*Testo estratto*.

Energivoro, divoratore di materie prime, produttore di quantità colossali di rifiuti e di emissioni. L’elenco delle colpe del settore delle costruzioni è lunghissimo, ma per fortuna l’economia circolare, applicata dal singolo componente edilizio fino alle città, può abbattere i suoi impatti su clima e ambiente.

Una strategia molto promettente per ridurre consumi ed emissioni dell’edilizia consiste nell’applicare i principi dell’economia circolare a più livelli, dal singolo edificio fino al contesto urbano nella sua globalità. L’approccio circolare può inoltre informare la fase progettuale e quella della demolizione, e modalità di utilizzo come lo sharing e il riutilizzo possono dare un contributo importante alla riduzione degli impatti ambientali dell’edilizia.

Circolarità ed emissioni in edilizia

Secondo quanto si può leggere nel Circularity Gap Report 2021, pubblicato dalla Platform for Accelerating the Circular Economy, a livello globale si consumano ogni anno circa 100 Gt (una Gigatonnellata, Gt, equivale a un miliardo di tonnellate, ndr) di materiali, corrispondenti a circa 59 Gt di CO2 equivalente. Il settore delle costruzioni consuma da solo circa 39 Gt di materiali, corrispondenti a 13,5 Gt di CO2 equivalente. Economia circolare e neutralità climatica sono quindi strettamente correlate, e la lotta al cambiamento climatico passa anche dall’evoluzione, in senso circolare, dell’attuale modello economico.
Per il settore delle costruzioni, in caso di implementazione di adeguate misure di circolarità, il rapporto individua un potenziale di riduzione del consumo di materiali pari circa 12,7 Gt, a cui corrisponderebbe un taglio delle emissioni pari a circa 11 Gt CO2 equivalente.

*Dati archiviati*.
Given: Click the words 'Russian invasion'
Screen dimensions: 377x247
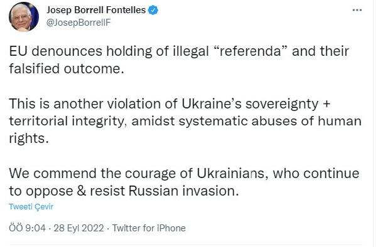Looking at the screenshot, I should click(183, 191).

*Obiettivo dichiarato A*. Sostituisci "settore delle costruzioni" con "comparto edilizio" e riscrivi il passo del testo sull'edilizia circolare che comincia con "Secondo quanto si" e termina con "Gt CO2 equivalente.".
*Obiettivo dichiarato B*. Stabilisci se le seguenti affermazioni concordano con il testo sull'edilizia circolare, rispondendo sì o no e citando le parole decisive: (i) il settore delle costruzioni consuma da solo circa 39 Gt di materiali all'anno; (ii) il Circularity Gap Report 2021 è stato pubblicato dalla Commissione europea; (iii) per le costruzioni si prevede un taglio delle emissioni di circa 13,5 Gt CO2 equivalente.
*Obiettivo dichiarato C*. Scrivi il seguito del testo sull'edilizia circolare, a partire dalla sua ultima frase.
Per svolgere le consegne non occorre consultare l'elenco.

*Risultato A*.
Secondo quanto si può leggere nel Circularity Gap Report 2021, pubblicato dalla Platform for Accelerating the Circular Economy, a livello globale si consumano ogni anno circa 100 Gt (una Gigatonnellata, Gt, equivale a un miliardo di tonnellate, ndr) di materiali, corrispondenti a circa 59 Gt di CO2 equivalente. Il comparto edilizio consuma da solo circa 39 Gt di materiali, corrispondenti a 13,5 Gt di CO2 equivalente. Economia circolare e neutralità climatica sono quindi strettamente correlate, e la lotta al cambiamento climatico passa anche dall’evoluzione, in senso circolare, dell’attuale modello economico.
Per il comparto edilizio, in caso di implementazione di adeguate misure di circolarità, il rapporto individua un potenziale di riduzione del consumo di materiali pari circa 12,7 Gt, a cui corrisponderebbe un taglio delle emissioni pari a circa 11 Gt CO2 equivalente.

*Risultato B*.
(i) Sì: "Il settore delle costruzioni consuma da solo circa 39 Gt di materiali".
(ii) No: "pubblicato dalla Platform for Accelerating the Circular Economy".
(iii) No: "un taglio delle emissioni pari a circa 11 Gt CO2 equivalente".

*Risultato C*.
Economia circolare a più livelli

Se si vuole che il settore delle costruzioni realizzi appieno il suo potenziale in termini di riduzioni degli impatti ambientali, è necessario mettere in atto soluzioni di circolarità a scale differenti (dalla città fino all’edificio e ai componenti), a cui devono affiancarsi modalità (sharing, riuso/riutilizzo, riciclo) e strategie di applicazione diverse (sia dal punto di vista dell’end-of-life sia da quello del progetto).
Un primo livello di applicazione è quello della
scala urbana. Per soddisfare le richieste di energia e di materiali associate ai fenomeni di urbanizzazione, è necessario un flusso costante e programmabile di materie prime e scarti. In questo senso, le città possono essere viste come depositi di risorse e residui di origine antropica (anthropogenic stocks), immagazzinati nel corso degli anni nel tessuto urbano. Si parla così di urban mining, una serie di pratiche che favoriscono la gestione sistematica delle risorse antropogeniche (come prodotti, edifici e spazi) e dei rifiuti, così da conservare nel lungo termine le risorse stesse.
Passando dalla scala della città a quella dell’
edificio, l’uso efficiente delle risorse è correlato al prolungamento della vita dell’edificio stesso.
La maggiore
durabilità dei materiali e delle soluzioni costruttive, la manutenzione e la riparazione dell’immobile diventano perciò centrali nel processo edilizio. Se a scala di città vale il concetto di urban mining, a livello di edificio si è affermato quello di building as material bank. L’edificio può essere concepito come una sorta di stoccaggio temporaneo di materiali e prodotti da costruzione che, grazie ai processi di manutenzione, possono assumere nuovo valore.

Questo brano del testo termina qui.